The code contains two kinds of task logic, "-j SHM" is mmap a file, then read the above data to do some operations (file and its length by the-F and-n parameters to qualify); "-j Calc" is doing some arithmetic operations;


The "-T" parameter specifies the number of threads for the worker thread;


"-O" specifies the task load;


"-C" specifies the number of tasks that a single thread handles;


"-a" specifies whether to set sched_affinity and indicates that several "CPUs" are skipped to put a worker thread. For example, "-a 1″ indicates that the worker thread order is fixed to 1, 2, 3 、...... Number "CPU", and "-a 2″ is fixed at 2, 4, 6 、...... Number "CPU", and so on. It should be noted that the adjacent "CPU" number does not mean that the "CPU" is physically contiguous, such as on my test machine, a total of 24 "CPUs", the 0~11 number is the first hyper-threading of each core, 12~23 is the second hyper-thread. This detail needs to be read/proc/cpuinfo to determine.


The "-L" parameter specifies that the rating cond of our enhanced version is enabled, and the word 0~11 is used as the first priority, 12~23 as the second priority (of course, the need to match the "-a" parameter is practical, otherwise it is not sure what the "CPU" these worker all fall on);





First look at the problem with too many worker threads (the following case each runs 5 times minimum).

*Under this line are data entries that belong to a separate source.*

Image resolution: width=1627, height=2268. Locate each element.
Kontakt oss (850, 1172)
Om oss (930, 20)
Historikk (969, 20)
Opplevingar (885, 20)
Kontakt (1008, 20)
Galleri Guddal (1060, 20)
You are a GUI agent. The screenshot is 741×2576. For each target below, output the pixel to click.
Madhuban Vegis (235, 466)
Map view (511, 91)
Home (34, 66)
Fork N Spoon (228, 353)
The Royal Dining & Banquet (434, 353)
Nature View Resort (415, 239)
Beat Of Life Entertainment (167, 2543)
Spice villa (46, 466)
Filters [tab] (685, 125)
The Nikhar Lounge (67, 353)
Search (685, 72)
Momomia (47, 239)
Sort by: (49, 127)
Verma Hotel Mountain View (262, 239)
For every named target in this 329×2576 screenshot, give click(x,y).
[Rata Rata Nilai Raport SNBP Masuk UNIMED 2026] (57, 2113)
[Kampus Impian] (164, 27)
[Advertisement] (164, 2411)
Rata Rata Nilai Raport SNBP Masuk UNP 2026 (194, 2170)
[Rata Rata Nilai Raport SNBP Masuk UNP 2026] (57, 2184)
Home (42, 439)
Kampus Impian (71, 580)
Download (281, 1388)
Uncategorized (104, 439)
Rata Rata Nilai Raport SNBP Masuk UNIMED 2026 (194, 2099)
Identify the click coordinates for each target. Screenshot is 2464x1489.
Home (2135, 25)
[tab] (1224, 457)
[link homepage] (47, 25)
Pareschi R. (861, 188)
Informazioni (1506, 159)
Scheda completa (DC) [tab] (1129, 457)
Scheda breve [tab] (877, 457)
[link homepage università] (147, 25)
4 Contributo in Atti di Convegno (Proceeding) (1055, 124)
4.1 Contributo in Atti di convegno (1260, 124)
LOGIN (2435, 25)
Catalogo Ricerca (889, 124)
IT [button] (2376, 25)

Case-1, 240 worker threads, 24 task load:


$./a.out-j Calc-t 240-o 24


Total cost:23790


$./a.out-j Shm-t 240-o 24


Total cost:16827





Case-2, 24 worker threads, 24 task load:


$./a.out-j Calc-t 24-o 24


Total cost:23210


$./a.out-j Shm-t 24-o 24


Total cost:16121





Case-2 effect is significantly better. And if you look at it during the run, you'll find that the case-1 can only be pressed to about 2,200% of the CPU, while the case-2 can reach almost 2,400%.





On the basis of case-1, what if the kernel load balance is forbidden? Add affinity Try:





Case-3, 240 worker threads, 24 task loads, plus affinity:


$./a.out-j calc-t 240-o 24-a 1


Total cost:27170


$./a.out-j shm-t 240-o 24-a 1


Total cost:15351





The Calc task is more in line with expectations, and performance continues to decline without kernel load balance.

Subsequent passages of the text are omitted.